##### Gegebener Text

Entwicklungsleiter Prof. Georg Steinbichler von Engel sieht großes Potenzial in „Smart Plastics“
„Spritzgussteile werden intelligente Funktionen übernehmen“

Spritzgussteile werden intelligent: Solche „Smart Plastics“ propagiert eine Gruppe von Firmen in der Region Linz. Was machbar ist und noch sein wird, erklärt Prof. Georg Steinbichler, Entwicklungsleiter beim Spritzgießmaschinenbauer Engel.

Was kann man sich unter „Smart Plastics“ denn vorstellen?

Aus Sicht des Spritzgießmaschinenherstellers würde ich folgende Definition geben: Wo wir Funktionen, wie sie von Solarzellen, Batterien, Displays, Sensoren, Aktuatoren oder generell aus der Elektronik bekannt sind, in Spritzgussteile integrieren – und zwar in einer One-Shot-Technologie – da können wir von Smart Plastics sprechen. Smart Plastics sind also das Resultat einer besonderen Art von Funktionsintegration.
Funktionieren sie ähnlich wie elektronische Halbleiter?
Es wird sehr viel daran geforscht, Polymere für Halbleiter- und Schaltungsfunktionen nutzbar zu machen und umgekehrt, sie als Solarzellen und Energiespeicher oder als LED zu nutzen. Und es wird daran gearbeitet, diese Polymere mit den Materialien zu verbinden, die wir im Spritzguss verarbeiten. Der Begriff Smart Plastics ist also sehr breit gefasst.
Wird es also Kunststoff-Geräte geben, die sich über die Sonne selbst mit Energie versorgen, etwa Radios?
Ja, das ist keine Utopie. Zum Beispiel gibt es in ersten Entwicklungen bereits Taschen, die bei Sonneneinstrahlung das Notebook oder das Smartphone aufladen. Und diese Ladefunktion könnte man natürlich auch über Aktuatorik in Bewegungen umsetzen oder für den Betrieb eines Radios nutzen.
Wie lassen sich solche Polymerchips in den Spritzgießprozess mit seinen hohen Drücken und Temperaturen integrieren?
Es werden zum Beispiel elektronische Schaltungen aus Polymeren für Transponderfunktionen mit speziellen Verfahren auf Polymerfolien aufgedruckt. Beim Integrieren dieser Folien greifen wir auf Erfahrungen aus dem Inmold-Labeling oder anderen Folienhinterspritz-Technologien zurück, um die Polymerchips schadlos zu integrieren. Unser Clearmelt-Verfahren können wir beispielsweise nutzen, um kratzfeste und mit einer bestimmten „selbstheilenden“ Wirkung ausgestattete Oberflächen zu erzeugen.
Gibt es schon erste „smarte“ Spritzgussbauteile?
Auf der Messe Fakuma zeigen wir eine spritzgegossene Touchskin-Anwendung, Bei ihr muss man nicht wie beim Smartphone mit dem Finger auf einem glatten Touchscreen suchen, sondern erfühlt die richtige Taste durch ihre dreidimensionale Geometrie. Dadurch wird man beispielsweise beim Autofahren weniger abgelenkt.

##########

*Arbeitsauftrag*. Erkläre bitte in ein bis drei Sätzen, warum die auf der Fakuma gezeigte Touchskin-Anwendung laut dem Interview über Smart Plastics beim Autofahren weniger ablenkt. Die Zeilen spielen hierfür keine Rolle.

##### Vorliegende Zeilen

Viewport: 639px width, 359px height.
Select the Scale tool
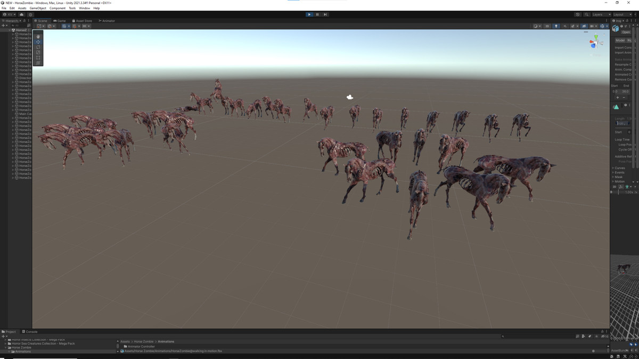[38, 53]
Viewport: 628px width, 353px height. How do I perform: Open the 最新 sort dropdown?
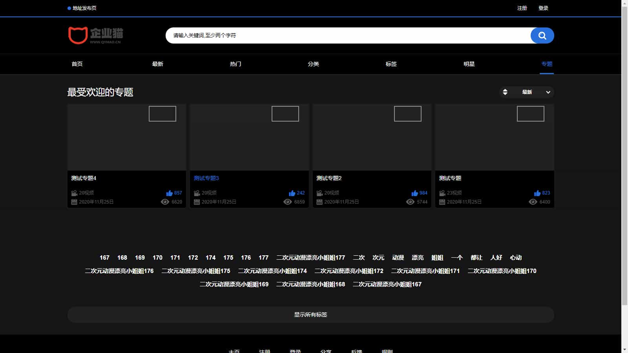tap(527, 92)
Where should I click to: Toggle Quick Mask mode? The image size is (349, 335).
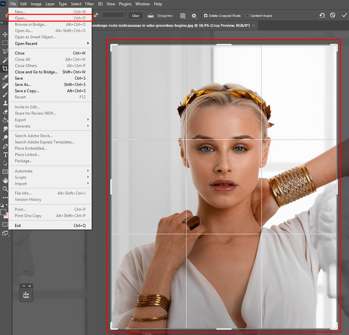pos(5,224)
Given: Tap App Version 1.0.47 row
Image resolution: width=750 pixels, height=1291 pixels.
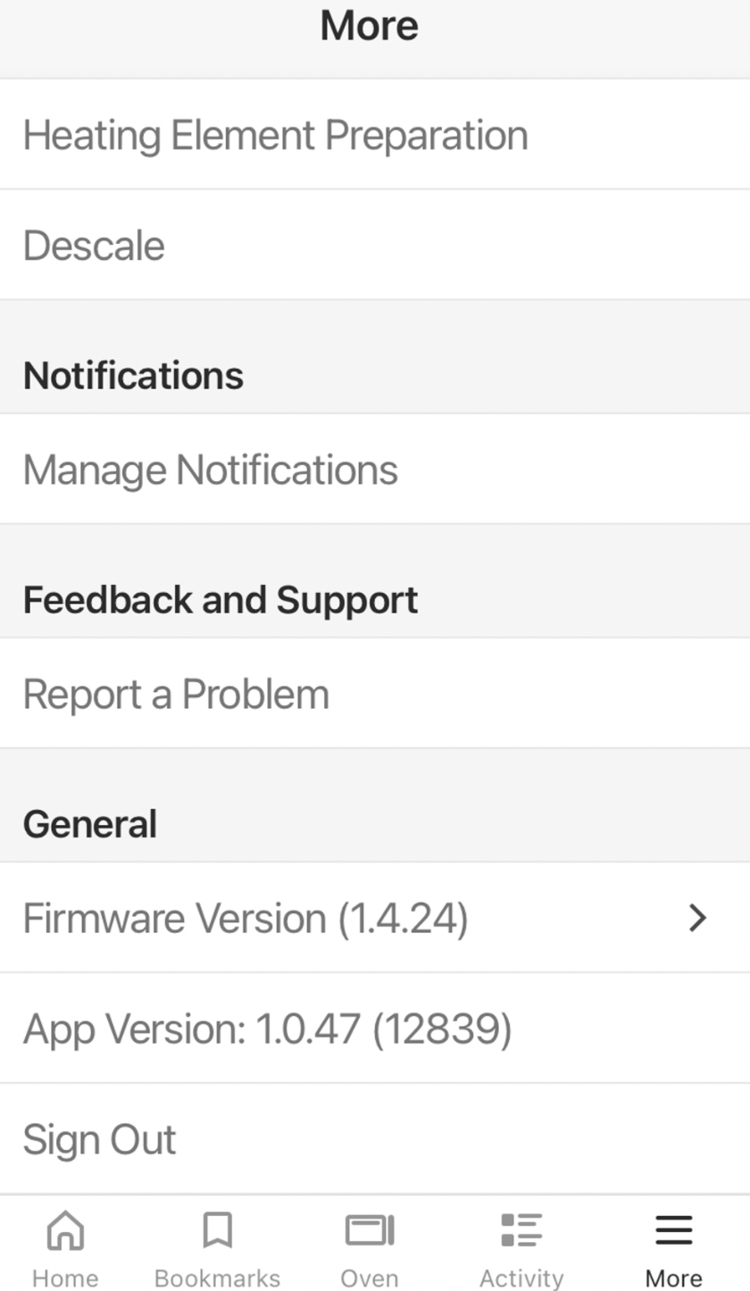Looking at the screenshot, I should click(375, 1029).
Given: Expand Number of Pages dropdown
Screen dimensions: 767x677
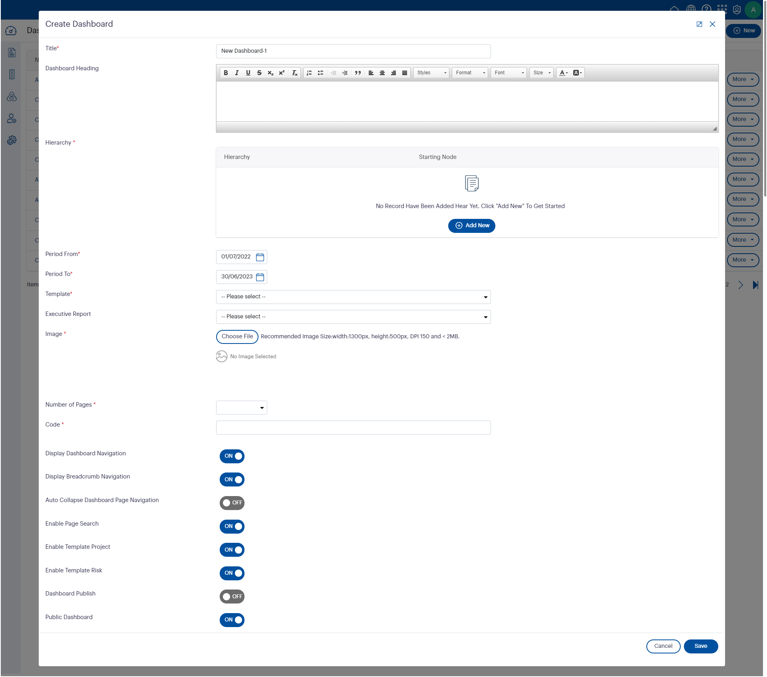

##########

*Lösung*. Bei der Touchskin-Anwendung muss man die richtige Taste nicht wie beim Smartphone mit dem Finger auf einem glatten Touchscreen suchen. Stattdessen erfühlt man sie durch ihre dreidimensionale Geometrie, wodurch man etwa beim Autofahren weniger abgelenkt wird.